SINGAPORE,. A 28-year-old man who phished for online users’ personal data became the first person to be prosecuted for violations of the Computer Misuse and Cybersecurity Act.
Yesterday, Muhammad Rostam Rahim pleaded guilty to 46 of more than 160 charges, including cheating by personation. Four counts were for collecting Facebook log-in credentials from unsuspecting users via phishing links that look identical to the social media site.
The court heard that he logged in to his victims’ Facebook accounts and interacted with friends of the victims to ask for photographs of their breasts, pretending that he either represented a modelling agency or was running a breast cancer screening campaign.
At least eight victims aged between 18 and 28 responded to his requests, thinking that they were sending the pictures to someone they know.
Between October 2015 and February 2018, he committed the offences against at least 18 victims.
Rostam, a bouncer at a nightclub, was able to do this partly due to a weak link between Facebook and Hotmail accounts that were not in use.
Court documents did not state when or how his crimes were discovered, but an Institute of Mental Health report on Dec 7, 2016 certified that he was diagnosed with fetishism.
In one particular case on April 17, 2016, Rostam gained access into the Facebook account of a 23-year-old female friend, and used it to reach out to a 20-year-old woman who was interested to be a bridal model.
Rostam asked for photos of her naked body so that he could “know her sizes” and determine which bridal gowns would fit her properly. The woman sent them believing that she was communicating with her female friend.
Rostam later took control of the woman’s aunt’s Facebook account, and told the same 20-year-old on that same day that he (pretending to be the aunt) was suffering from breast cancer and wanted to spend more time with her.
He then asked for photographs of her in her underwear and more pictures of her, explaining that these would be used to get her modelling contracts.
The victim was not suspicious because she had previously told her aunt that she was interested in modelling, and sent those photos along with a video.
Exploiting loophole in Hotmail, Facebook
The court heard that there were two ways Rostam managed to gain access to the social media accounts of his victims.
One is by exploiting a vulnerability present in Facebook accounts that use a Hotmail email address as a log-in credential.
If a Hotmail user does not use his email account for more than 270 days or does not log into the account within 10 days of signing up for the account, it is deactivated and terminated.
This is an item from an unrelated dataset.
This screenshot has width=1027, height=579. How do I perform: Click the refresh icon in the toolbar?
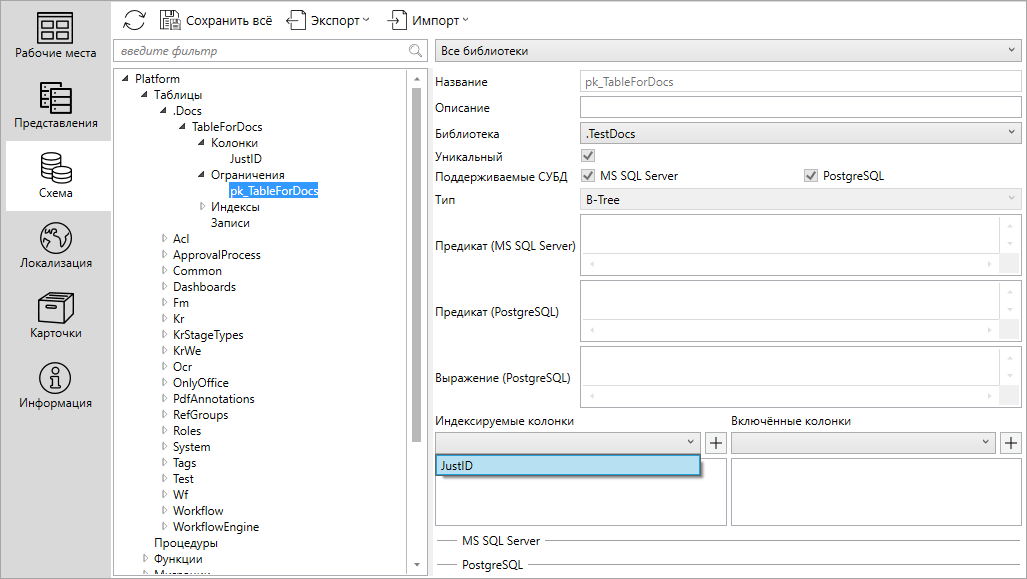click(135, 20)
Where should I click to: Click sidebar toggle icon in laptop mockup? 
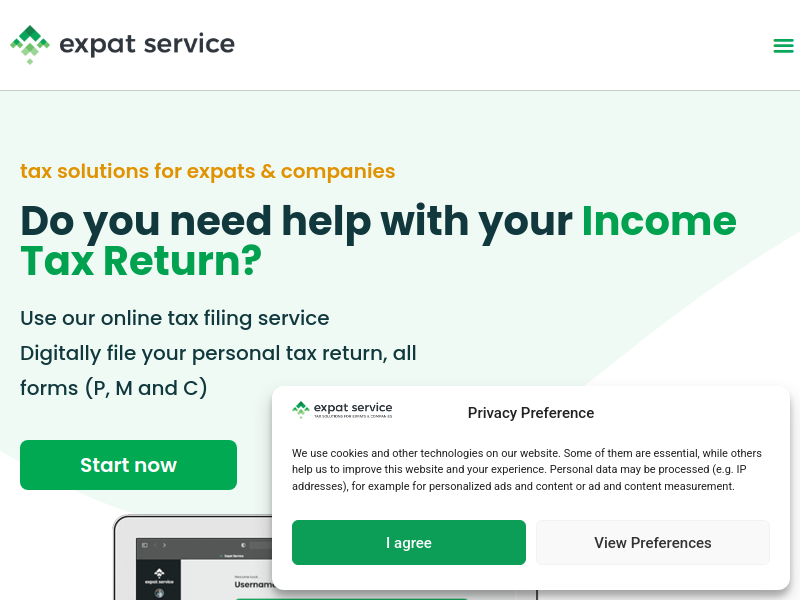click(x=145, y=545)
This means that the Hotmail username becomes available to be selected by another user, which can be registered as a new email account by that user.
Rostam would search for Facebook accounts which use Hotmail sign-ins, check with Hotmail if the account still existed, then register for a Hotmail account using the user ID if it had been terminated.
Rostam would then use the “reset password” function on Facebook to send an email to the associated Hotmail account that he managed to register.
Another method of his was picked up from watching a YouTube video. He learnt to set up phishing links, which he used to get unsuspecting Facebook users to reveal their usernames and passwords.
These links invited victims to view photographs or take part in personality quizzes on the condition that they must key in their Facebook log-in credentials.
These links were generated by a third-party website Rostam was using, which offered him a selection of websites to imitate, and Facebook was one of them.
After Rostam gained access to his victims’ account using this method, he went further by sending the phishing links to different individuals on their “friends” list in attempts to obtain their log-in credentials as well.
Rostam, who was not represented by a lawyer, will return to court at a later date for sentencing.
For the charges of cheating by personation, he could be jailed up to five years and/or fined.
For obtaining the log-in credentials, he faces up to three years’ jail and/or a fine of up to S$10,000.
For each charge of accessing his victims’ Facebook accounts, he could be jailed for up to another two years or fined another S$5,000.
For each password he changed, he faces a jail term of up to three years or a fine of up to S$10,000.